Here is the code example where Test is a non-copyable and non-moveable class with some virtual members and a user-defined constructor, and B is a class that contains a raw (C-style) array of Test objects:

class Test
{
public:
    Test() = delete;

    Test(const Test&) = delete;
    Test(Test&&) = delete;
    Test& operator=(const Test&) = delete;
    Test& operator=(Test&&) = delete;

    Test(int a, int b) : a_(a), b_(b) {}
    virtual ~Test() {}

    int a_;
    int b_;
};

//----------------

class B
{
public:
/*(1)*/ B() : test_{{1, 2}, {3, 4}} {} // Does not compile on GCC, but compiles on Clang and MSVC

private:
        Test test_[2];
};

//---------------- 

int main()
{
        B b;
/*(2)*/ Test test[2] = {{1, 2}, {3, 4}}; // Successfully compiles on GCC, Clang and MSVC
}

I want to initialize B's internal array test_ using the braced initialization syntax (line /*1*/), so that each of the two Test objects would be constructed in-place, without needing to create a temporary and then move it.

On Clang and MSVC, this code compiles without warnings.

But GCC's behavior confuses me: it fails to compile the line /*1*/, while successfully compiling the line /*2*/, where I am using the same syntax to initialize a local array. Yet for compiling the first line, it still requires the deleted move constructor of class Test.

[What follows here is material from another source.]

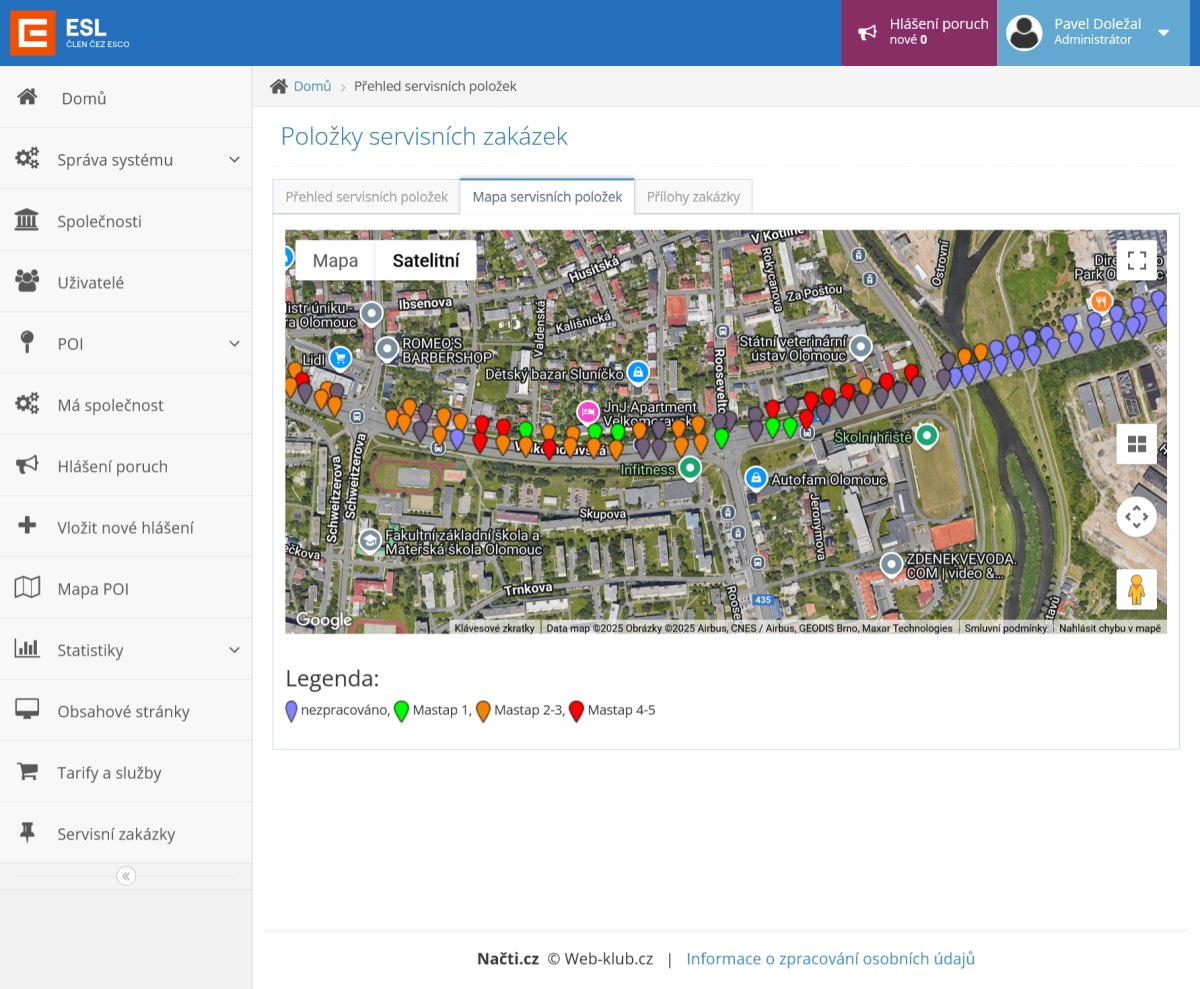Select Satelitní map type
Screen dimensions: 1200x989
coord(426,261)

The question is, why? Does the C++ standard clearly define whether these lines /*1*/ and /*2*/ should compile at all? If it does, which of the compilers is right from the standard's point of view? Can this inconsistent behavior be called a GCC bug, or do Clang and MSVC overlook some checks that they are supposed to perform?

I can understand that GCC might require a move constructor in order to create a temporary Test object from the inner braces ({1, 2}), and then move that object into an array. Hence the compilation error. But if that is so, why does it not fail on the line /*(2)*/ for the very same reason? This is the most confusing thing to me in this example.

---

By the way, here's an interesting observation: if I replace the definition of test_ with std::array<Test, 2> (instead of a "C-style" array), and replace the code in the constructor's initialization list with test_{{{1, 2}, {3, 4}}}, everything starts to compile successfully on all three mentioned compilers.

It is also unclear to me why does GCC not fail in this case on any line, while failing with a "raw" array.

Can anyone explain this as well?

Answer 1

I see no problem with the initialization, so I think this is a GCC bug.

---

The initialization involved is list-initialization, so we consult [dcl.init.list]/3:

List-initialization of an object or reference of type T is defined as follows:

• [...]

• (3.3) Otherwise, if T is an aggregate, aggregate initialization is performed.

• [...]

(An array is an aggregate.) Now we go to [dcl.init.aggr]/3:

When an aggregate is initialized by an initializer list as specified in [dcl.init.list], the elements of the initializer list are taken as initializers for the elements of the aggregate, in order. Each element is copy-initialized from the corresponding initializer-clause. If the initializer-clause is an expression and a narrowing conversion is required to convert the expression, the program is ill-formed.

So, for either of the two elements, we are effectively doing Test a = {1, 2}, which is valid because Test(int, int) is not explicit. Therefore, the initialization is well-formed and should be accepted by the compiler.